Tanks. The tank, invented in World War I out of military necessity, immediately captured the popular imagination. The machine's raw power, gadgetry, speed, and size, along with the secrecy with which it was developed, created for it a mystique. Initially, the very name tank was employed as part of a deception to shroud its true nature as a weapon.

The British first developed this mobile, armored war machine in a program initiated by E. D. Swinton and Maurice Hankey; Winston S. Churchill, then first lord of the Admiralty, also supported the program. The first British tank, the Mark I, was a rhomboid‐shaped, tracked heavy vehicle weighing 26 tons, with two 57mm guns and a speed of 3.7 mph. On 15 September 1916, at the Battle of the Somme, after horrific infantry losses, forty‐nine Mark I tanks were sent in to support infantry attack across no‐man's‐land. Early critics charged they were committed in insufficient numbers to make a difference. In September 1917, the French introduced their Renault FT 17, a smaller (6‐ton), lighter‐armed (one 37mm gun), faster (4.8 mph) tank, with what became the classic tank design of a swivel turret. The Americans used mainly Renault tanks in France.
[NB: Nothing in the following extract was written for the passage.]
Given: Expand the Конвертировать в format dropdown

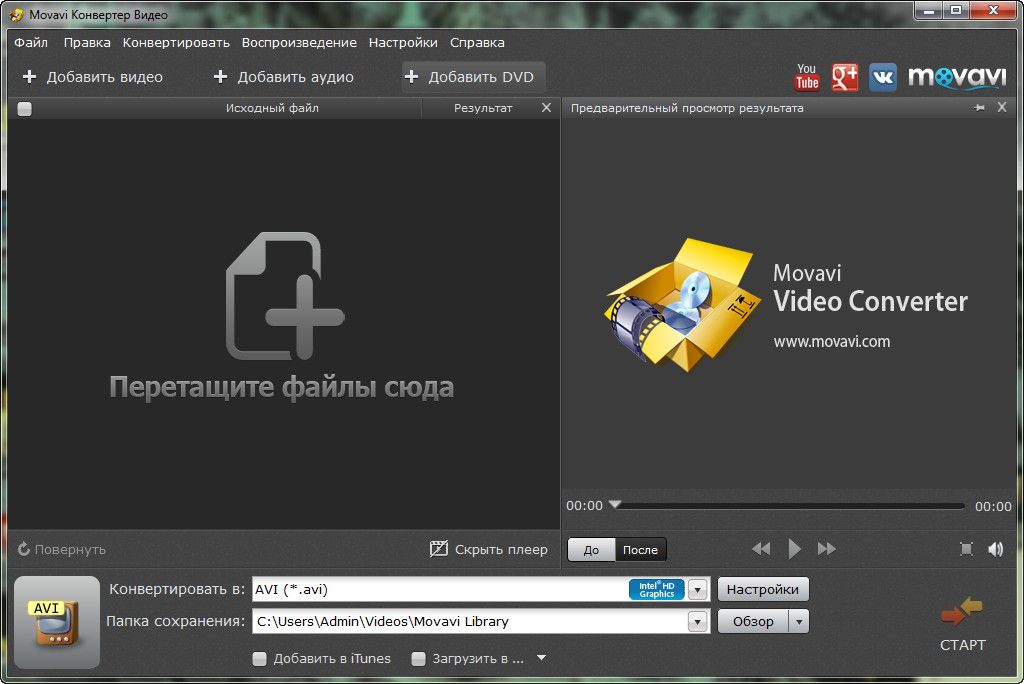Looking at the screenshot, I should 698,590.
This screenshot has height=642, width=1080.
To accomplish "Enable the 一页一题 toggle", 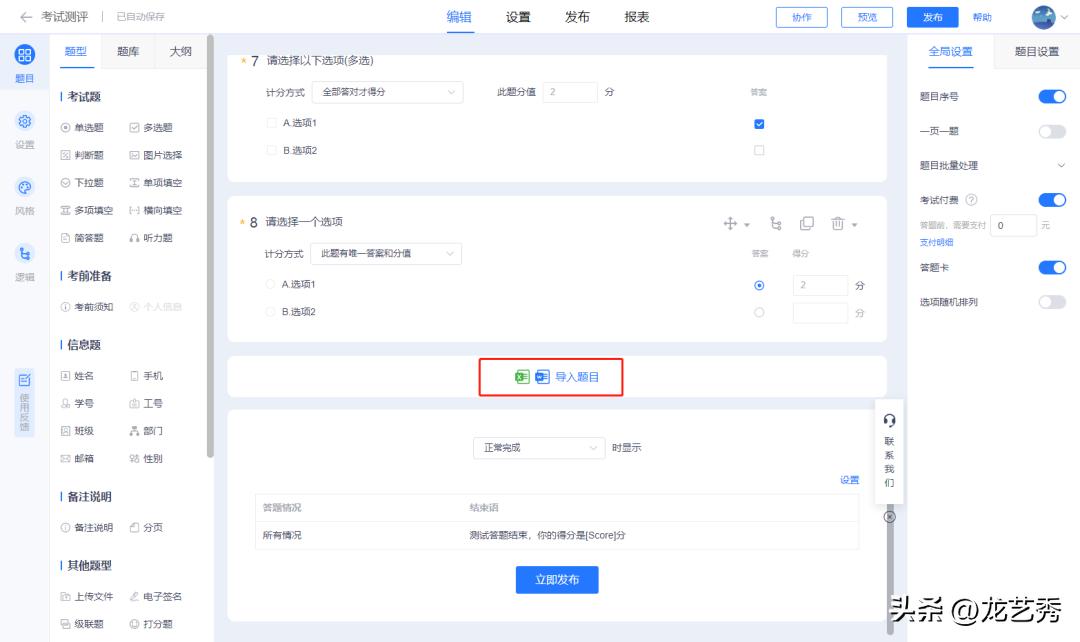I will [1052, 130].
During the interwar years, the limited role assigned to tanks by U.S. infantry generals, as well as budget limitations, imposed serious constraints on design and development in the United States. J. Walter Christie, an American automotive engineer, developed a suspension system that allowed tanks high speed and overland performance. His M1919 tank, which evolved into the M1928/1930 or T‐3 medium tank, weighed 9 tons, carried a 37mm gun, and attained speeds of 27 mph. But the U.S. Army failed to continue Christie's contract.
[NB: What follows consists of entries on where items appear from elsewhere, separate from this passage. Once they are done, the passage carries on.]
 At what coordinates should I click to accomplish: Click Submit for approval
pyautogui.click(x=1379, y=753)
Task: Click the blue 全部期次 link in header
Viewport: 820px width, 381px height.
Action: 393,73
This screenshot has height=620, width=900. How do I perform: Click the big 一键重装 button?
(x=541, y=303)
In contrast, the Soviet Union used Christie's design and production techniques to develop by 1939–40 the T‐34, a highly reliable and balanced tank weighing 29 tons, armed with a 76.2mm gun, and reaching a maximum speed of 34 mph. It became the Red Army's main battle tank in World War II and was used by North Korean forces in the Korean War.

In Great Britain, military theorists J. F. C. Fuller and Basil H. Liddell Hart envisioned a small but mobile army with tanks as the centerpiece. After many problems, the British introduced the Crusader (22 tons, 57mm gun, and 26 mph maximum speed), used early in World War II. But defects and battle experience led to its replacement in 1943 by the Cromwell (31 tons, 75mm gun, 31 mph).
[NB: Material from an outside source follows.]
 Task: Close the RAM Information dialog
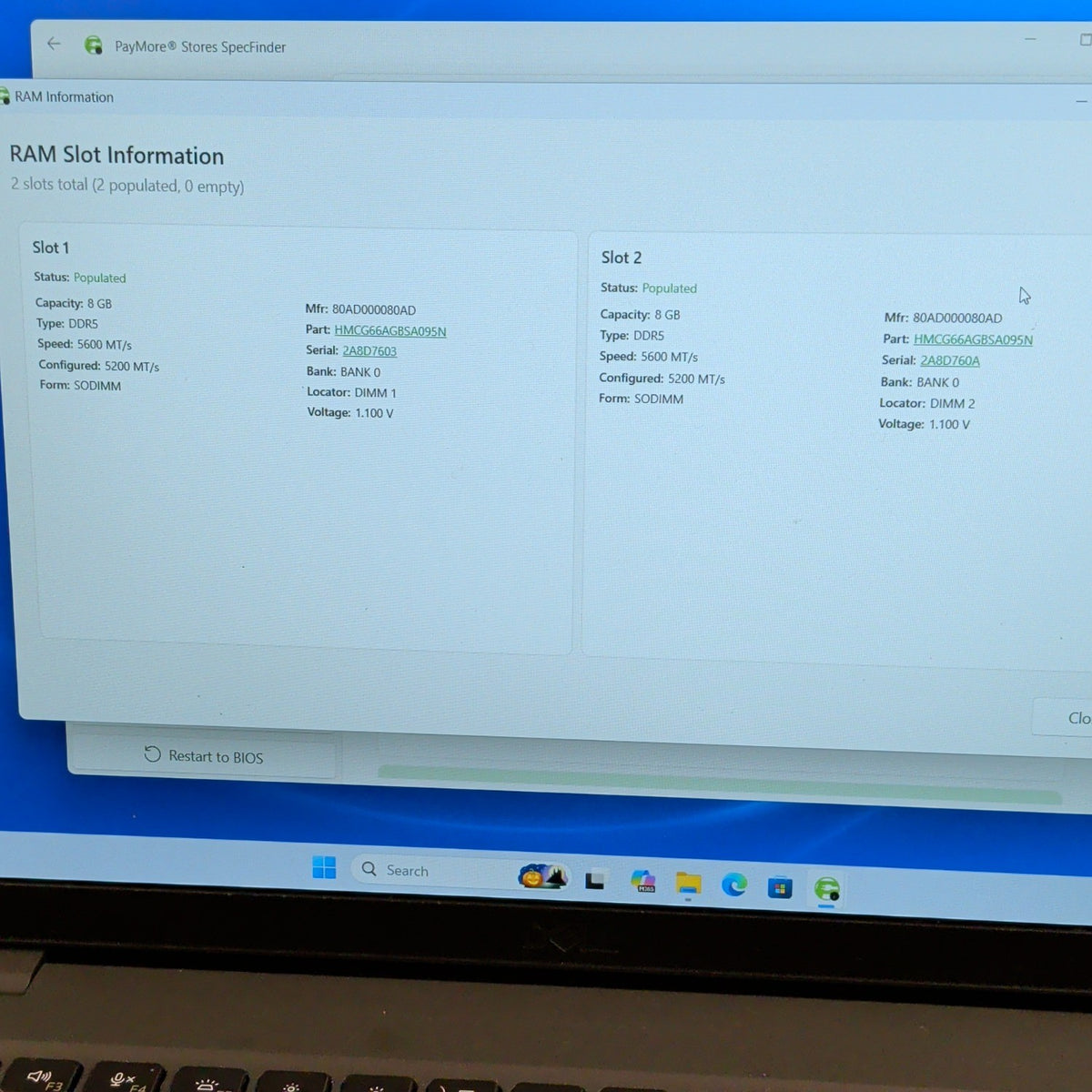point(1065,718)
French experimentation before 1939 developed the Heavy B (CHAR) tank, probably the best in the world at the onset of World War II. Huge for its day, it was heavily armored, weighing 34 tons, had a 75mm gun mounted on the front hull and a 47mm gun on the turret, but sacrificed maximum speed to only 17 mph. The tank's firepower and armor advantage were, however, offset in 1940 by French doctrinal and organizational failures.

In September 1939, when the German Army invaded Poland, it had not yet accepted Gen. Heinz Guderian's ideas about armored warfare and used tankette‐type vehicles more suitable for training. But before invading France in May 1940, the Germans achieved great advances in doctrine, unit reorganization, and tank manufacture, incorporating superior Panzer tanks (23 tons, 24 mph, and guns increased from 37mm in the Panzer III to 75mm in the Panzer IV tanks). To counter the Soviet's effective T‐34s, the Germans produced the Panzer V. This “Panther” tank, probably the best overall German tank, weighed 50 tons in later versions, with speeds of up to 28 mph and armed with a 75mm gun.

By 1942, the Germans fielded the Tiger tank, which challenged established ideas about armored warfare. Despite problems in maneuverability, serviceability, and speed (23 mph on roads, 12 mph cross‐country), this heavy tank provided extraordinary armor protection (63 tons) and firepower with its 88mm gun.

In the United States, the M4‐A Sherman replaced the awkward Grant early in World War II to become the main American battle tank. More than 45,000 of these reliable, rugged, and versatile medium tanks were produced for the U.S. Army, as well for Great Britain and the Soviet Union. The early model weighed 33 tons, had a speed of 23 mph, and was armed with a 75mm gun. Subsequent modifications in the A‐3 increased weight to 35 tons, speed to 29 mph, and the gun to 76.2mm. Though the Sherman was no match individually with any German tank, and its gasoline rather than diesel fuel was highly explosive, it proved highly successful, due to the numbers committed and its reliability. In various forms Shermans were used by the United States in the Korean War and by the Israel Defense Force in the Six‐Day War of 1967 when a “Super Sherman” was mounted with a 105mm gun.

In 1945, the British produced a remarkable tank based on their war experiences, the Centurion, which became the backbone of British armored forces for a quarter of a century. This tank was noted for its reliability and proved itself in combat in the Korean War. The Centurion I mounted a 17‐pound gun and was produced in thirteen versions, the last manufactured in Israel. It was considered the best all‐around tank in the West in the 1950s and 1960s. The final Israeli version weighed 54 tons, sported a 105mm gun, and traveled at 21 mph.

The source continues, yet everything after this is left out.